[Data listing]
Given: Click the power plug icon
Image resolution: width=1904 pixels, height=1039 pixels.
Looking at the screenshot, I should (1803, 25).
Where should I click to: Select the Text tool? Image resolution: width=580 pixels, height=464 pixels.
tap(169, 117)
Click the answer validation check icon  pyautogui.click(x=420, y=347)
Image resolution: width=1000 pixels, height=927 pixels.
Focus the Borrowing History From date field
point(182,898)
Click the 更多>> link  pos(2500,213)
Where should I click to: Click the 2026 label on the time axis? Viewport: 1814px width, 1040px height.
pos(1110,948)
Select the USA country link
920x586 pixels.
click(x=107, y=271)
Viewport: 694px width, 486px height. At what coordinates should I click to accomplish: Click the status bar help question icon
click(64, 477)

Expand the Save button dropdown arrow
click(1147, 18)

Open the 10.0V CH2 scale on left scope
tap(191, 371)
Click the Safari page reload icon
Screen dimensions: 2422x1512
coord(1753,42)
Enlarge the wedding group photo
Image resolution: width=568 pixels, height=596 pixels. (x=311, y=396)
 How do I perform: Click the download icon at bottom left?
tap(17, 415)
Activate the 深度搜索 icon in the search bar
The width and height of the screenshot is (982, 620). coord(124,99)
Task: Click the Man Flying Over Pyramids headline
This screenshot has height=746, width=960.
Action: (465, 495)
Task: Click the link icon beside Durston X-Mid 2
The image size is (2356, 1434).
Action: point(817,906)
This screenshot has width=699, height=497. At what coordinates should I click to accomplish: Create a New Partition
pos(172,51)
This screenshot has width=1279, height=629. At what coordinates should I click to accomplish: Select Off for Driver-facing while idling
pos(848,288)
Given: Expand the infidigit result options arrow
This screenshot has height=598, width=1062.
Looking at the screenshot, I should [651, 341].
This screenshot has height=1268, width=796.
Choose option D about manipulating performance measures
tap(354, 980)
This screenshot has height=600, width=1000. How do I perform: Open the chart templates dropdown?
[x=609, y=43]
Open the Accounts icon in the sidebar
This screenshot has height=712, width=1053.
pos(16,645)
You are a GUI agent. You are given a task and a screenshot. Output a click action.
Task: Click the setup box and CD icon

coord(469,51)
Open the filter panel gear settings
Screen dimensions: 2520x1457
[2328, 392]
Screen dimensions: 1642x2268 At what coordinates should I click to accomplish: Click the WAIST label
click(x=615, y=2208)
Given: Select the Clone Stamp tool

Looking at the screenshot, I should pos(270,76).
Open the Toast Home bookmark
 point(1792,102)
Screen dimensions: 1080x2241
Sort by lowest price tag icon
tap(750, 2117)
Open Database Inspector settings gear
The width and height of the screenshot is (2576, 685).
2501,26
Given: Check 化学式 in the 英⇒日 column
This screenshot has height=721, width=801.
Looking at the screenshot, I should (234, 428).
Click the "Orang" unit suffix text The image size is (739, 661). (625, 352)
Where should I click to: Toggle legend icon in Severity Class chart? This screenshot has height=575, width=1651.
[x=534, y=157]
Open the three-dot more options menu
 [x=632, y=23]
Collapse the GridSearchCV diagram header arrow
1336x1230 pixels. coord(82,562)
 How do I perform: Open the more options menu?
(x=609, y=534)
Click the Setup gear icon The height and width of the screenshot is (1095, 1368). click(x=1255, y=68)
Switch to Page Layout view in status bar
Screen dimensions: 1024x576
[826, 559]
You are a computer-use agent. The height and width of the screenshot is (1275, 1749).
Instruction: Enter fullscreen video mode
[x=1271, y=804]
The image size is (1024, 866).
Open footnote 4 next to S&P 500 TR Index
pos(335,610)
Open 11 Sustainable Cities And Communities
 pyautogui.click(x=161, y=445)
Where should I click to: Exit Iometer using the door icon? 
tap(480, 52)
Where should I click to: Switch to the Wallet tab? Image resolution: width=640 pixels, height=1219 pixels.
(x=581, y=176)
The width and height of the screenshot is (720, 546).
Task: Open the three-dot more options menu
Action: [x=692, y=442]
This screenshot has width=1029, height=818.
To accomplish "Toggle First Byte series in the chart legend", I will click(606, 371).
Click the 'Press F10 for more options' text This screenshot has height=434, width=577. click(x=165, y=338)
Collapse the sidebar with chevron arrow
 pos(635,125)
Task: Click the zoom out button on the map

• Brief:
Return the lines above word for word, with nothing changed or left out.

• Solution for this problem:
Given: Click the power plug icon
Image resolution: width=1904 pixels, height=1039 pixels.
Looking at the screenshot, I should (1803, 25).
Where should I click to: Select the Text tool? Image resolution: width=580 pixels, height=464 pixels.
tap(169, 117)
Click the answer validation check icon  pyautogui.click(x=420, y=347)
Image resolution: width=1000 pixels, height=927 pixels.
Focus the Borrowing History From date field
point(182,898)
Click the 更多>> link  pos(2500,213)
Where should I click to: Click the 2026 label on the time axis? Viewport: 1814px width, 1040px height.
pos(1110,948)
Select the USA country link
920x586 pixels.
click(x=107, y=271)
Viewport: 694px width, 486px height. At what coordinates should I click to accomplish: Click the status bar help question icon
click(64, 477)

Expand the Save button dropdown arrow
click(1147, 18)

Open the 10.0V CH2 scale on left scope
tap(191, 371)
Click the Safari page reload icon
Screen dimensions: 2422x1512
coord(1753,42)
Enlarge the wedding group photo
Image resolution: width=568 pixels, height=596 pixels. (x=311, y=396)
 How do I perform: Click the download icon at bottom left?
tap(17, 415)
Activate the 深度搜索 icon in the search bar
The width and height of the screenshot is (982, 620). coord(124,99)
Task: Click the Man Flying Over Pyramids headline
This screenshot has height=746, width=960.
Action: (465, 495)
Task: Click the link icon beside Durston X-Mid 2
The image size is (2356, 1434).
Action: point(817,906)
This screenshot has width=699, height=497. At what coordinates should I click to accomplish: Create a New Partition
pos(172,51)
This screenshot has width=1279, height=629. At what coordinates should I click to accomplish: Select Off for Driver-facing while idling
pos(848,288)
Given: Expand the infidigit result options arrow
This screenshot has height=598, width=1062.
Looking at the screenshot, I should [651, 341].
This screenshot has height=1268, width=796.
Choose option D about manipulating performance measures
tap(354, 980)
This screenshot has height=600, width=1000. How do I perform: Open the chart templates dropdown?
[x=609, y=43]
Open the Accounts icon in the sidebar
This screenshot has height=712, width=1053.
pos(16,645)
You are a GUI agent. You are given a task and a screenshot. Output a click action.
Task: Click the setup box and CD icon

coord(469,51)
Open the filter panel gear settings
Screen dimensions: 2520x1457
[2328, 392]
Screen dimensions: 1642x2268 At what coordinates should I click to accomplish: Click the WAIST label
click(x=615, y=2208)
Given: Select the Clone Stamp tool

Looking at the screenshot, I should pos(270,76).
Open the Toast Home bookmark
 point(1792,102)
Screen dimensions: 1080x2241
Sort by lowest price tag icon
tap(750, 2117)
Open Database Inspector settings gear
The width and height of the screenshot is (2576, 685).
2501,26
Given: Check 化学式 in the 英⇒日 column
This screenshot has height=721, width=801.
Looking at the screenshot, I should (234, 428).
Click the "Orang" unit suffix text The image size is (739, 661). (625, 352)
Where should I click to: Toggle legend icon in Severity Class chart? This screenshot has height=575, width=1651.
[x=534, y=157]
Open the three-dot more options menu
 [x=632, y=23]
Collapse the GridSearchCV diagram header arrow
1336x1230 pixels. coord(82,562)
 How do I perform: Open the more options menu?
(x=609, y=534)
Click the Setup gear icon The height and width of the screenshot is (1095, 1368). click(x=1255, y=68)
Switch to Page Layout view in status bar
Screen dimensions: 1024x576
[826, 559]
You are a computer-use agent. The height and width of the screenshot is (1275, 1749).
Instruction: Enter fullscreen video mode
[x=1271, y=804]
The image size is (1024, 866).
Open footnote 4 next to S&P 500 TR Index
pos(335,610)
Open 11 Sustainable Cities And Communities
 pyautogui.click(x=161, y=445)
Where should I click to: Exit Iometer using the door icon? 
tap(480, 52)
Where should I click to: Switch to the Wallet tab? Image resolution: width=640 pixels, height=1219 pixels.
(x=581, y=176)
The width and height of the screenshot is (720, 546).
Task: Open the three-dot more options menu
Action: [x=692, y=442]
This screenshot has width=1029, height=818.
To accomplish "Toggle First Byte series in the chart legend", I will click(606, 371).
Click the 'Press F10 for more options' text This screenshot has height=434, width=577. click(x=165, y=338)
Collapse the sidebar with chevron arrow
 pos(635,125)
Task: Click the zoom out button on the map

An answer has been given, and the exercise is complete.